# [Wet Thumb Forum]-i need help with a new light



## imported_russell (Sep 14, 2004)

i have a 30 gallon long aquarium. the light size is 36in. what light do i need to buy. 

i have co2 injection, and my tank will be moderately planted. 

im not good at finding stuff, so could someone please just tell me what brand and model to buy?


----------



## imported_russell (Sep 14, 2004)

i have a 30 gallon long aquarium. the light size is 36in. what light do i need to buy. 

i have co2 injection, and my tank will be moderately planted. 

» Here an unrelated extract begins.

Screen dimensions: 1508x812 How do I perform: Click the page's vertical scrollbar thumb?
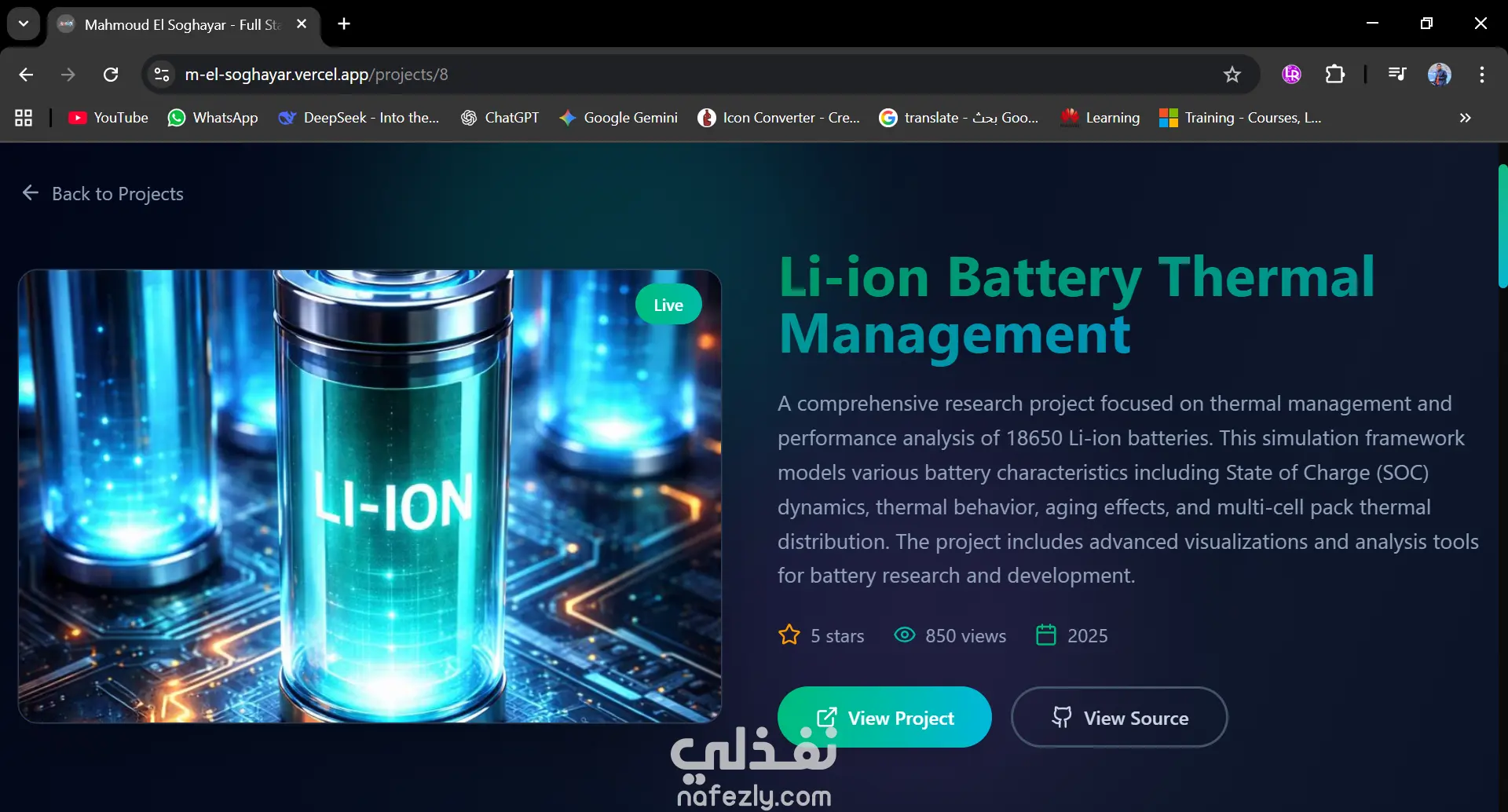pos(1503,226)
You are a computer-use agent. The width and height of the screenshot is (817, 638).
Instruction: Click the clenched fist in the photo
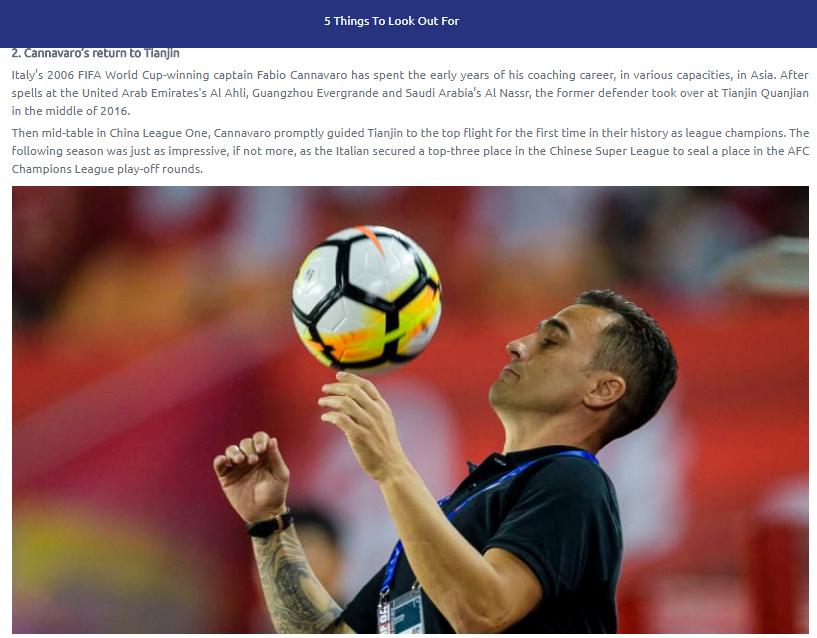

im not good at finding stuff, so could someone please just tell me what brand and model to buy?


----------



## Hawkeye (Aug 20, 2004)

On my 30gal long I use 2-32w CF 6700K. They work fine I got them at 
http://www.ahsupply.com/ in a kit. I made my top myself. Robert has some really nice lights at the store here.

Hawk


----------



## Rex Grigg (Jan 22, 2004)

Robert has a 192 watt 36" light. That's a bit high for a 30 long. 

How much work do you want to do? Assemble a kit? Or just buy a light and turn it on?


----------



## imported_russell (Sep 14, 2004)

i have the fixture, all i need is the buld.


----------



## imported_russell (Sep 14, 2004)

bulb


----------



## Rex Grigg (Jan 22, 2004)

What type of bulb does your fixture use? Normal output fluorescent or compact fluorescent?


----------



## imported_russell (Sep 14, 2004)

how can you tell?


----------



## Rex Grigg (Jan 22, 2004)

Is your bulb just a straight tube with two pins on each end? If so it's NO. If it's bent into a U shape and has four pins all on the same end it's a PC.


----------



## imported_russell (Sep 14, 2004)

ok, its straight with 2 pins on each end, so no


----------



## imported_russell (Sep 14, 2004)

what do i need to do/get?


----------



## Rex Grigg (Jan 22, 2004)

You need to get a new light.

Your current bulb will only supply 30 watts. And no, you can't buy a higher wattage bulb for your current fixture. I suggest you head over to www.ahsupply.com and get a 96 watt upgrade kit and a bulb. Then you will be started down the path to growing plants.


----------



## imported_russell (Sep 14, 2004)

is there not a way that i can just buy a bulb and use my current housing?


----------



## superjohnny (Jul 31, 2004)

> quote:
> 
> Originally posted by Rex Grigg:
> And no, you can't buy a higher wattage bulb for your current fixture.





> quote:
> 
> Originally posted by russel:
> is there not a way that i can just buy a bulb and use my current housing?


Nice try on the pre-emptive question answering Rex.


----------



## imported_russell (Sep 14, 2004)

lol


----------



## imported_russell (Sep 14, 2004)

is there an easy way to build a fixture for a 95 watt light? <- poor college student!


----------



## Rex Grigg (Jan 22, 2004)

Yeah there is. Go to www.ahsupply.com and get a kit and bulb. It will run you under $100 shipped and includes everything you need to mount the kit into your strip light. You might be able to piece everything together but the reflectors in the AH Supply kits make all the difference in the world.


----------



## imported_BSS (Apr 14, 2004)

You can also get free instructions from AH Supply on how to DIY your own hood. It's basically some 1/2x4s, 1/4x4s, and 1x2s. A pretty easy, yet decent looking design. I've made a few of them.


----------



## superjohnny (Jul 31, 2004)

AHsupply is top notch all the way. The lights & reflectors are about as good as you can get and the instructions are easy to read & follow. I've built a few hoods with their lights and they really do make it easy.


----------



## imported_russell (Sep 14, 2004)

ok thanks


----------